### Goal of the exercise
Go through the data below and copy each line that includes "Page".

### Information shown
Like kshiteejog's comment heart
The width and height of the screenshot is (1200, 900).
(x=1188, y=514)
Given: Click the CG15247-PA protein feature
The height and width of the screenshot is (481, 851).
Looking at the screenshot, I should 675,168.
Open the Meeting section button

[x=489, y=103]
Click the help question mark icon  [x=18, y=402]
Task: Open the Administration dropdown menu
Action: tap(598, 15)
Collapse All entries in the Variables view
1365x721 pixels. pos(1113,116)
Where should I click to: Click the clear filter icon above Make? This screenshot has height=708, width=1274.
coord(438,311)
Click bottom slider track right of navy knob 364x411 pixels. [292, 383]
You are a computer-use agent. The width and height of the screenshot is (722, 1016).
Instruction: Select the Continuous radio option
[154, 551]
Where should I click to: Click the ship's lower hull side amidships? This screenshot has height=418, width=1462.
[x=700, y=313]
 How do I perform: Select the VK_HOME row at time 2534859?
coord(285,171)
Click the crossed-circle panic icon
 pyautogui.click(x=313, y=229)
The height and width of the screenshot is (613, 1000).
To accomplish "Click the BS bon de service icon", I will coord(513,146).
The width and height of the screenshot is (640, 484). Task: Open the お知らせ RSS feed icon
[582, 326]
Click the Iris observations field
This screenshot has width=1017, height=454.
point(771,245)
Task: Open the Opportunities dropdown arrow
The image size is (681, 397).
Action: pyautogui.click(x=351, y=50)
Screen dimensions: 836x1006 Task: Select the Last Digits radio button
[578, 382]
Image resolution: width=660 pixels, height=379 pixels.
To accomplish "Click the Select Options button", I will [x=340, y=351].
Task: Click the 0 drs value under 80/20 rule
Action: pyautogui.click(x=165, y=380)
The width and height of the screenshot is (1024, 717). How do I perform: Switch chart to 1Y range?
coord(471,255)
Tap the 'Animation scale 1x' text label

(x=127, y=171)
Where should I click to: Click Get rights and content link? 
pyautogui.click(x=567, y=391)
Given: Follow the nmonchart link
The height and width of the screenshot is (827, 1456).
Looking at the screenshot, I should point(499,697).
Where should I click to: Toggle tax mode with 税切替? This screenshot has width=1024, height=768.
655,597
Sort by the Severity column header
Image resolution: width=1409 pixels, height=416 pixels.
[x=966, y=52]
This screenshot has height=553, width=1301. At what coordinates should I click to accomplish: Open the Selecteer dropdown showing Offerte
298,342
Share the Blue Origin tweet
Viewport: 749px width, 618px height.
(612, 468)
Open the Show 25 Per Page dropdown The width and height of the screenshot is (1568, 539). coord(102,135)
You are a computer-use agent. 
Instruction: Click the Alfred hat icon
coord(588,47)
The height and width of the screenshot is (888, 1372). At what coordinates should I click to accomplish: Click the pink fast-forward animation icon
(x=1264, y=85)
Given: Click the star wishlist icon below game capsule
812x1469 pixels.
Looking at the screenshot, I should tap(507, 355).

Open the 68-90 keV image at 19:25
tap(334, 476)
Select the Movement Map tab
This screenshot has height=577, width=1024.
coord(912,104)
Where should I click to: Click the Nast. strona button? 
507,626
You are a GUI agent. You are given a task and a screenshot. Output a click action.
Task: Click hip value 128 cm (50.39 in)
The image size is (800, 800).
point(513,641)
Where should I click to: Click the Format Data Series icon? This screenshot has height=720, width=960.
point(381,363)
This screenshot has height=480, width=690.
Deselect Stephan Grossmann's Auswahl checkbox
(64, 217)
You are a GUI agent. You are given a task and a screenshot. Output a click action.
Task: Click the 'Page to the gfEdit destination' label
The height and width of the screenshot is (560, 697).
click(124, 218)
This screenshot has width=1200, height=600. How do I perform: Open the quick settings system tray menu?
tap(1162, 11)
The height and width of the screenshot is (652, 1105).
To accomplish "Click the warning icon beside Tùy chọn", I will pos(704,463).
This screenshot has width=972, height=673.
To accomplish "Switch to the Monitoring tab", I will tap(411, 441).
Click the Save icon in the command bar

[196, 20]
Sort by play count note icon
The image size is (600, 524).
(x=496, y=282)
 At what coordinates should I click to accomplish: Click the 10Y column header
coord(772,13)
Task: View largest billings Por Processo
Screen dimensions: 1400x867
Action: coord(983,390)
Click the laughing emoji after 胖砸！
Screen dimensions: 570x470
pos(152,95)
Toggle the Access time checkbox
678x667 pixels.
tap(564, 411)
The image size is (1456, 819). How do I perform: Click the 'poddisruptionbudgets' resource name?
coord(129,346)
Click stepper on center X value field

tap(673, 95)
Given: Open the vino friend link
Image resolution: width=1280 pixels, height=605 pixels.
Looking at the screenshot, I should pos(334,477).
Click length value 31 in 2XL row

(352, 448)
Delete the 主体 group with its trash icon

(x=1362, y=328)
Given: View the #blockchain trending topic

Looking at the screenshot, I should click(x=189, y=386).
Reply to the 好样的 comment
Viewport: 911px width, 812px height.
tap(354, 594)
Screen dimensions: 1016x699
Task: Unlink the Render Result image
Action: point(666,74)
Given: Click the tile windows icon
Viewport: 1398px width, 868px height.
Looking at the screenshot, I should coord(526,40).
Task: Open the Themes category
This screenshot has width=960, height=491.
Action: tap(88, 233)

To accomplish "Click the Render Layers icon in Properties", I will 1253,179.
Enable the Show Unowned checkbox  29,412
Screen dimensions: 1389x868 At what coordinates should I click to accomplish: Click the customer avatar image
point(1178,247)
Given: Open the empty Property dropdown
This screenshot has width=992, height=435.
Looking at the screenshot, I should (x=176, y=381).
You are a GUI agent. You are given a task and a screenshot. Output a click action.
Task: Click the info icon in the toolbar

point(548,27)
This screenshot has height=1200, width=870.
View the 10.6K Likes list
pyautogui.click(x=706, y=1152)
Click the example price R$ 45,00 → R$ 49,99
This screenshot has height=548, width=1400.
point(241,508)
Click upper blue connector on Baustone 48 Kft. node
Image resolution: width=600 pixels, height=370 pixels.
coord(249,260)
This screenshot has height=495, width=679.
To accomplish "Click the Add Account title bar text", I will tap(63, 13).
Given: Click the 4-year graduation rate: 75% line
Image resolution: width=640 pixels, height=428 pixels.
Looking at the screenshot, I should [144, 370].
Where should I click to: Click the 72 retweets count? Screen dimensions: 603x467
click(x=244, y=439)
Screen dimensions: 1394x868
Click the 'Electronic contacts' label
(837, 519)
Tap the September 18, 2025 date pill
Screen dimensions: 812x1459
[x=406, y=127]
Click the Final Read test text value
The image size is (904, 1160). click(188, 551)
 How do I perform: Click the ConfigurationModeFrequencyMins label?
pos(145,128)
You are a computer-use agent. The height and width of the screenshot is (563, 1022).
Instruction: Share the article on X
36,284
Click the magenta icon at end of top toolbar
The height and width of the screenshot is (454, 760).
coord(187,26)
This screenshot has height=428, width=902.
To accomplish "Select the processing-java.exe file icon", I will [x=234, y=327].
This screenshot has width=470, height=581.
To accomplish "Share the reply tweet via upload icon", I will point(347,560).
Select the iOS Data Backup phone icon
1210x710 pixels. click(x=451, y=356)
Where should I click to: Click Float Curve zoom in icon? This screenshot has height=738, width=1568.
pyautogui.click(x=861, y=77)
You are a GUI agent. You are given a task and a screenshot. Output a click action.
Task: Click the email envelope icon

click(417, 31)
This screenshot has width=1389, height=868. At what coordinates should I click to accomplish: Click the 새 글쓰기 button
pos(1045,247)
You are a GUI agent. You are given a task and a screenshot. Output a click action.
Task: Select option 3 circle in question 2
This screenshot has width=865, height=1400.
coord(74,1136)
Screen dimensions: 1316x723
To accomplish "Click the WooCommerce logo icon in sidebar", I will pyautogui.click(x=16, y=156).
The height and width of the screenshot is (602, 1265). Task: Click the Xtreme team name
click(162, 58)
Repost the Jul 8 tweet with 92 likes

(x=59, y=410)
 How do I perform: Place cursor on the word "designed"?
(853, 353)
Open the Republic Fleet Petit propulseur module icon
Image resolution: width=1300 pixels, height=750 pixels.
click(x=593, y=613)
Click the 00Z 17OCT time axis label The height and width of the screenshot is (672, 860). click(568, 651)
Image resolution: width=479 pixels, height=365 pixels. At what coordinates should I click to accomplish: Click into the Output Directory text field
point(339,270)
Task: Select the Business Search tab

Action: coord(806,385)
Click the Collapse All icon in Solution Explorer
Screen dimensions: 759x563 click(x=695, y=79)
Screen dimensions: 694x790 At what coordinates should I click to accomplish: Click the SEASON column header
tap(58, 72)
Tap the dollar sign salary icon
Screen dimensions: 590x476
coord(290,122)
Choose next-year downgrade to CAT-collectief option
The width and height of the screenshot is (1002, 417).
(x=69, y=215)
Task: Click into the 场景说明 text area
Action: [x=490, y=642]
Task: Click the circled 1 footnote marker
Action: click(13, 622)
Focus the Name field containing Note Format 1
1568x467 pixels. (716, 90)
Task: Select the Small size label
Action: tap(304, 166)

### The answer
Open the Show 25 Per Page dropdown The width and height of the screenshot is (1568, 539). coord(102,135)
Task: Click the 'Page to the gfEdit destination' label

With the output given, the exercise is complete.